I am growing Blyxa Japonica in a fairly high light tank using a good substat and using the seachem line of ferts and excel.
It does seem to be doing fine although it seems slow growing and no additional plants have shown up yet. (about a month). Color is good and seems healthy.
I also use the line of ferts in a small lowlight tank with a few shrimp and they doing well. Planning on adding pressurized co2 later this month. Wil see if the Blyxa grows faster.


----------



## disvegas (Oct 10, 2008)

trenac said:


> You will get different opinions on this, but ferts in small amounts will not hurt shrimp. Especially the hardier species. The thing you need to watch out for is copper, which can also be found in foods that are feed.
> 
> Plants get nutrients from the water column, with the exception of swords/crypts which obtain a majority of their nutrients from the substrate. So Blyxa will need the addition of liquid ferts added to the water. If you go with low light/low tech tank, then very little will need to be used.

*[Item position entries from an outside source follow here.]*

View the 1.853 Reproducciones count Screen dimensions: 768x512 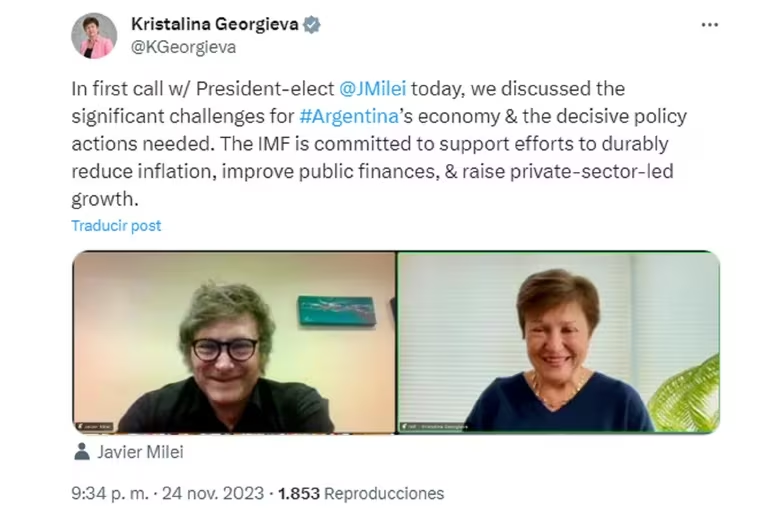(360, 493)
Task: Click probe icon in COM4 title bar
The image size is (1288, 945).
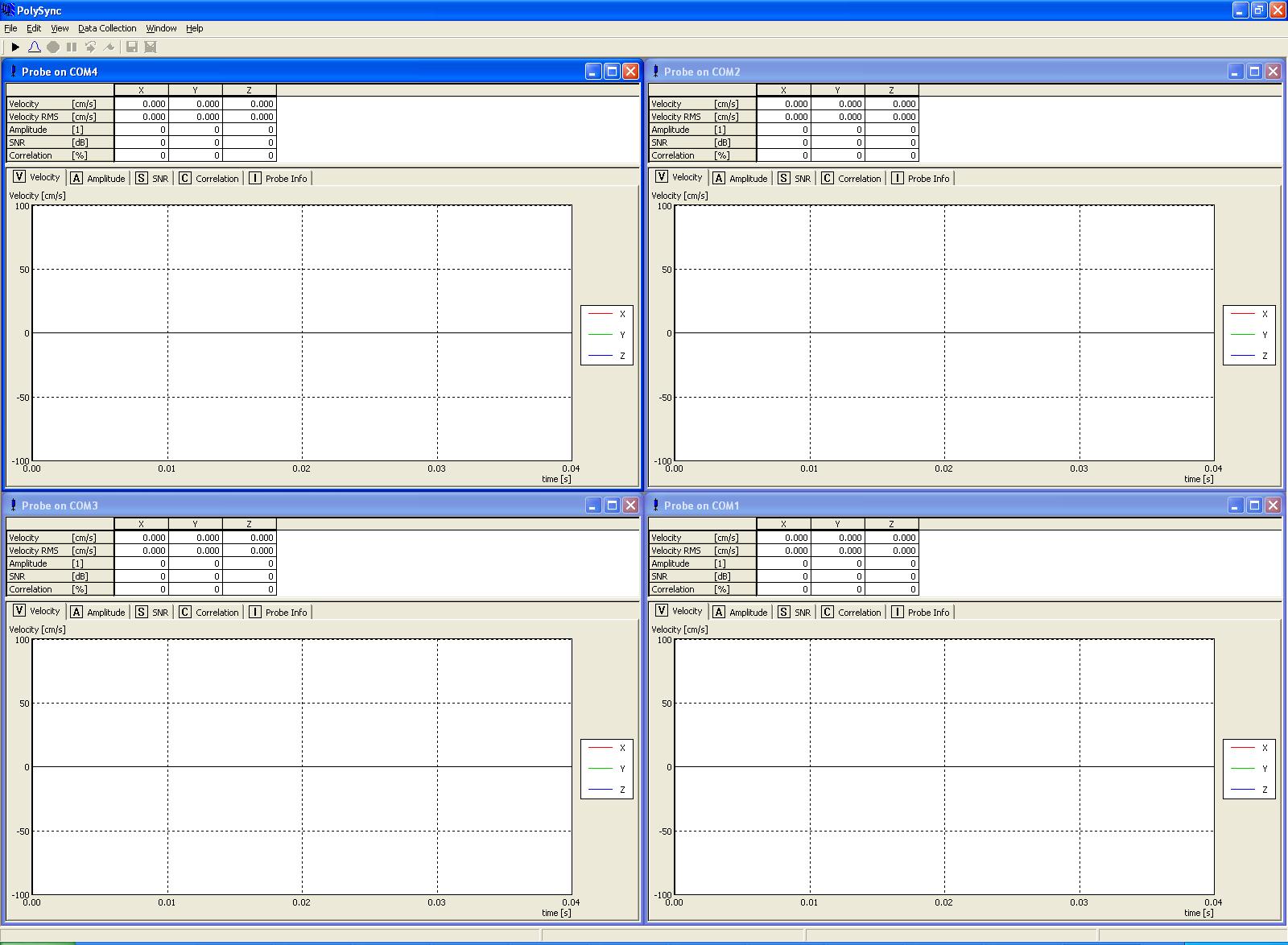Action: pyautogui.click(x=13, y=72)
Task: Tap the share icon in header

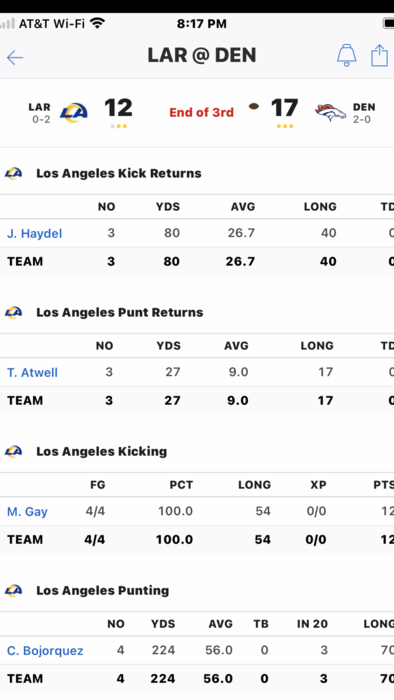Action: (x=379, y=55)
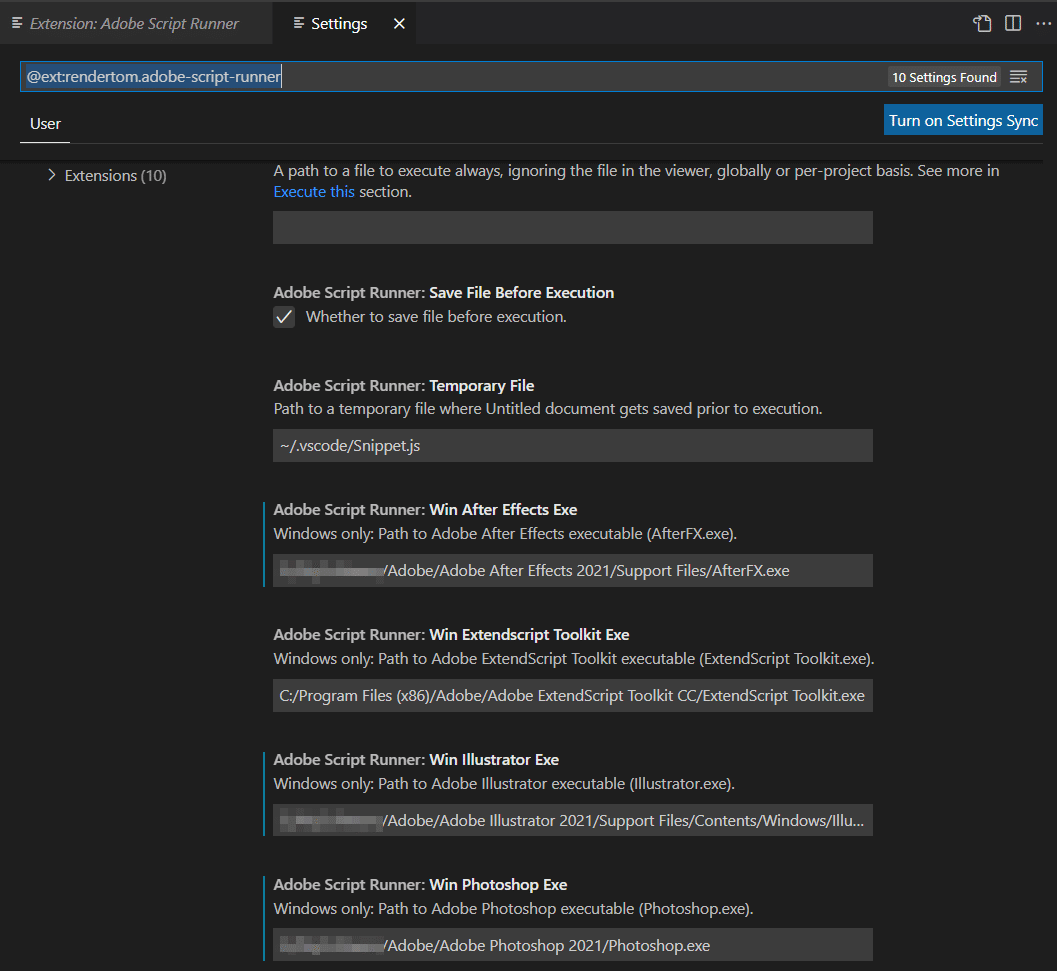Select the User settings scope
The width and height of the screenshot is (1057, 971).
tap(45, 124)
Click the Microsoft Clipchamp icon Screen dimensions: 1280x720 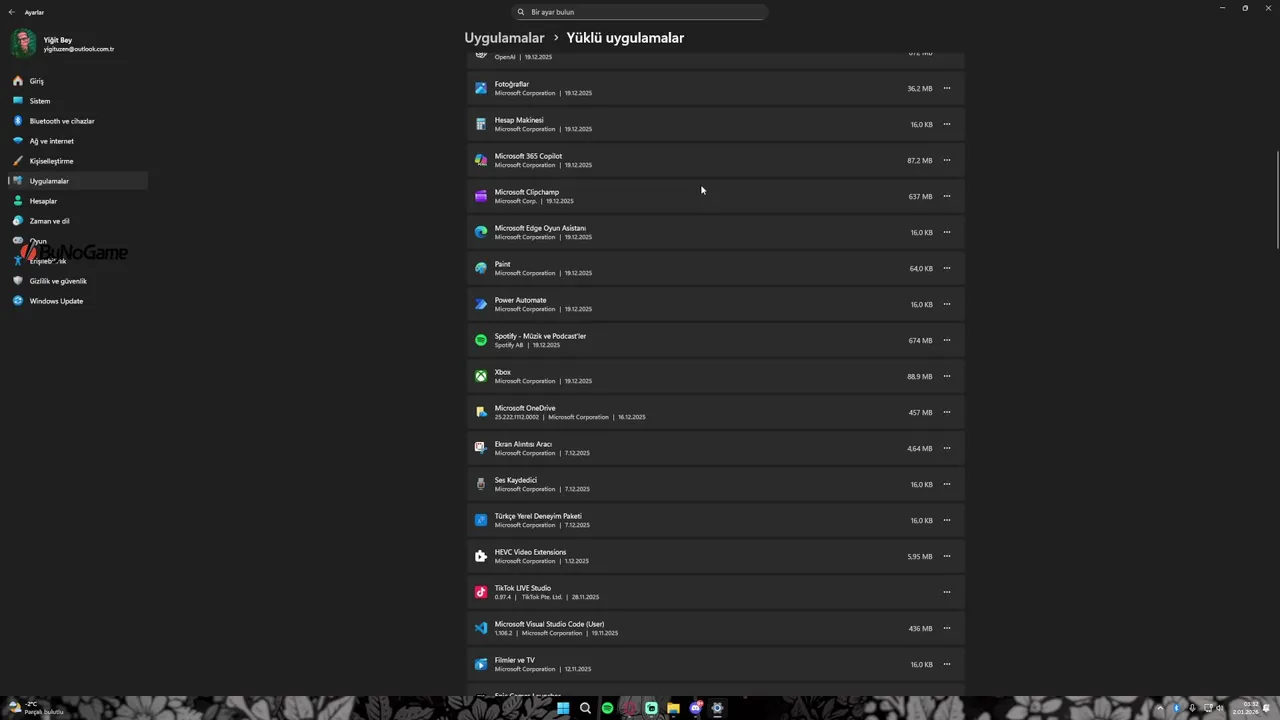click(481, 196)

thanks again and glad to know that co2 is not a must (not a fan of co2..yet). any advice what is the frequency of dosing of excel/flourite;once a week, once every 2 weeks in small amount, etc...?

Collin,


----------



## The old man (Apr 12, 2008)

excel and iron are daily. Flouish, nitrogen, postassium and perhaps trace is about twice a week. You get to skip a day if you do about 50% water change one day a week. There is a schedule on a link somewhere here that you can adjuist for your size tank. For a 50 gallon tank the dose daily for iron and excel is 5ml daily. Except the day after a water change and then it is 20 ml for excel. So you can see it is quite a demanding scheule.


----------